*** Extracted text

# Photography background...



## Iain Sutherland (24 May 2012)

Can someone point me in the right direction as to where to buy blue fade to White background used when taking pictures? 
Thanks


----------



## Mark Evans (24 May 2012)

Get on printed.

create a PSD file, take it to your local printer (a good one) and get them to print it. On matte paper NOT GLOSS! you'll get horrid reflections, and odd bright spots of light with gloss finish.


----------



## Iain Sutherland (24 May 2012)

thanks mark, i shall do this as soon as i figure out how to make the file


----------



## Gill (25 May 2012)

I also find that some of the Hard Backing Board from the range is good. I am using a matt blue one on mine at the moment.


----------



## Ian Holdich (25 May 2012)

Staples also do a good range of coloured matt board.


----------



## clonitza (25 May 2012)

I'm saving for a PVC background, 315 or 316 not sure yet.
http://www.colorama-photo.com/colorgrad-swatches.php


----------



## Ady34 (25 May 2012)

******
*** Data records

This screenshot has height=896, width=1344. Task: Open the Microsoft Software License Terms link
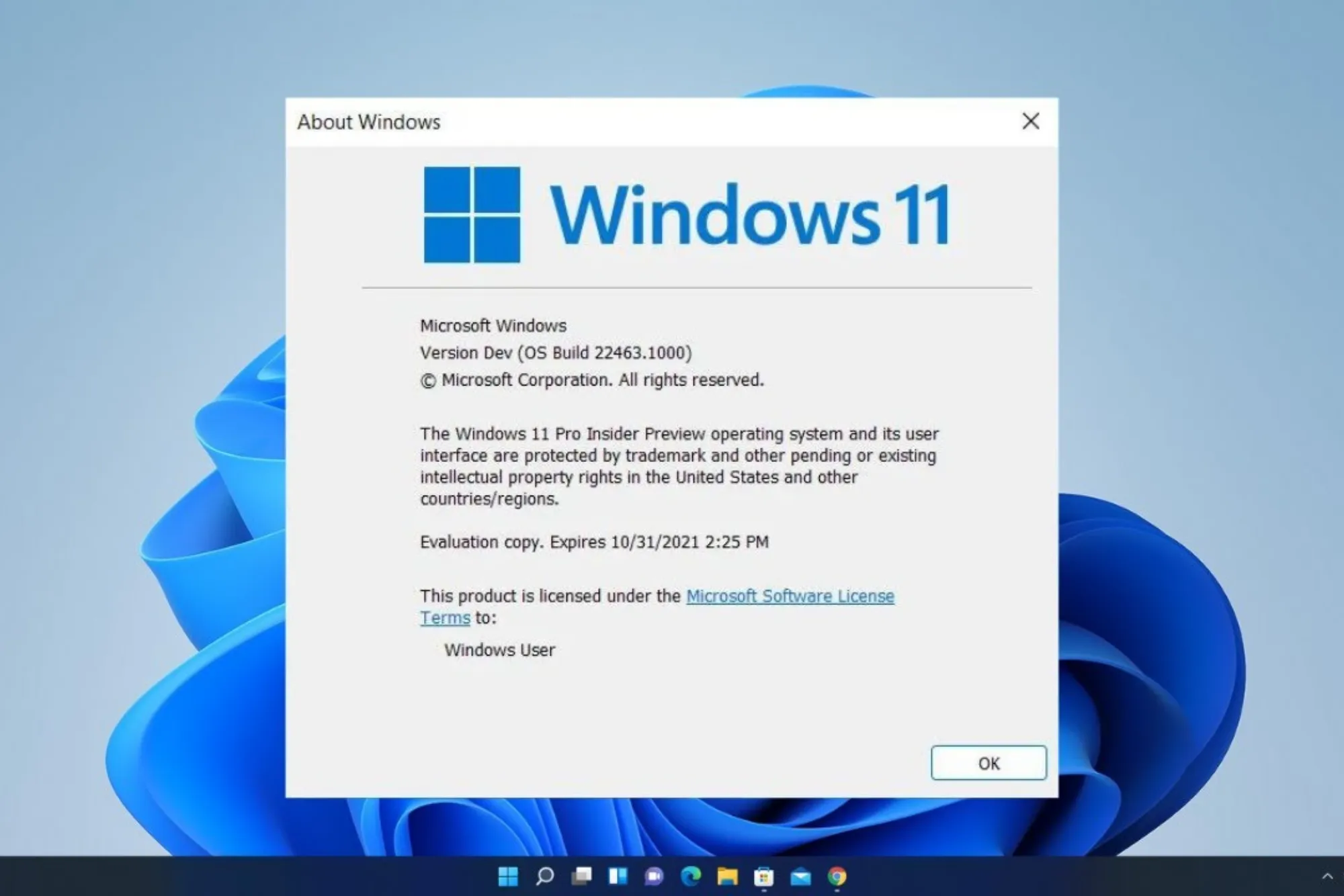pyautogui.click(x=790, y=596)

******
*** Data records

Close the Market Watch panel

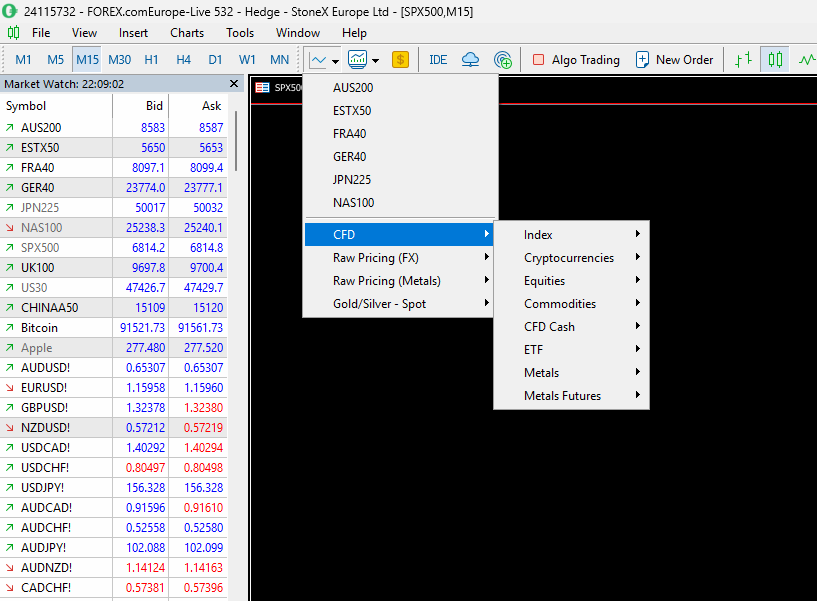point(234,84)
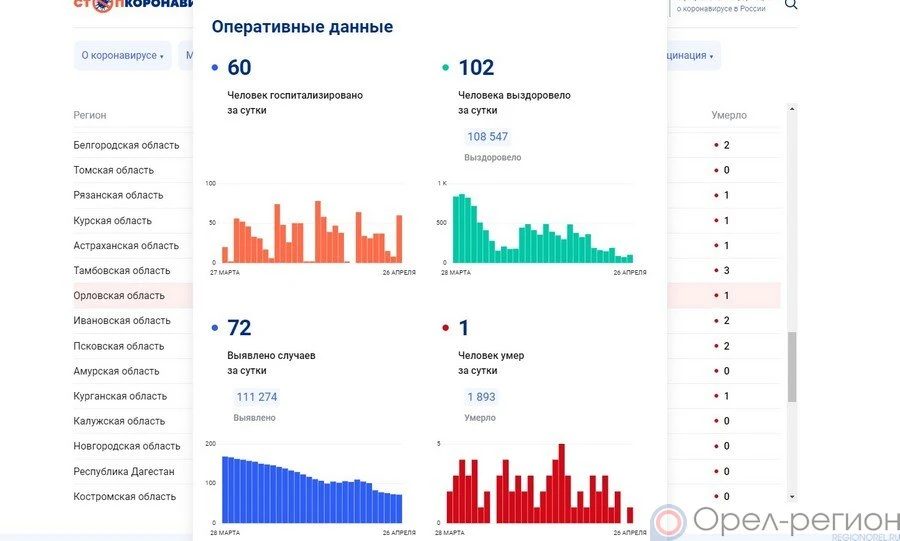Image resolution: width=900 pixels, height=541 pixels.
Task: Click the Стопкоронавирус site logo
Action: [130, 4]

******
*** Data records

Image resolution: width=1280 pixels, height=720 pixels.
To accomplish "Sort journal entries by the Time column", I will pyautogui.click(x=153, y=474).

******

> **Exercise**
Transcribe word for word the passage of the photography background thread, starting at "## Ian Holdich" and ending at "not sure yet.".

> **The answer**
## Ian Holdich (25 May 2012)

Staples also do a good range of coloured matt board.


----------



## clonitza (25 May 2012)

I'm saving for a PVC background, 315 or 316 not sure yet.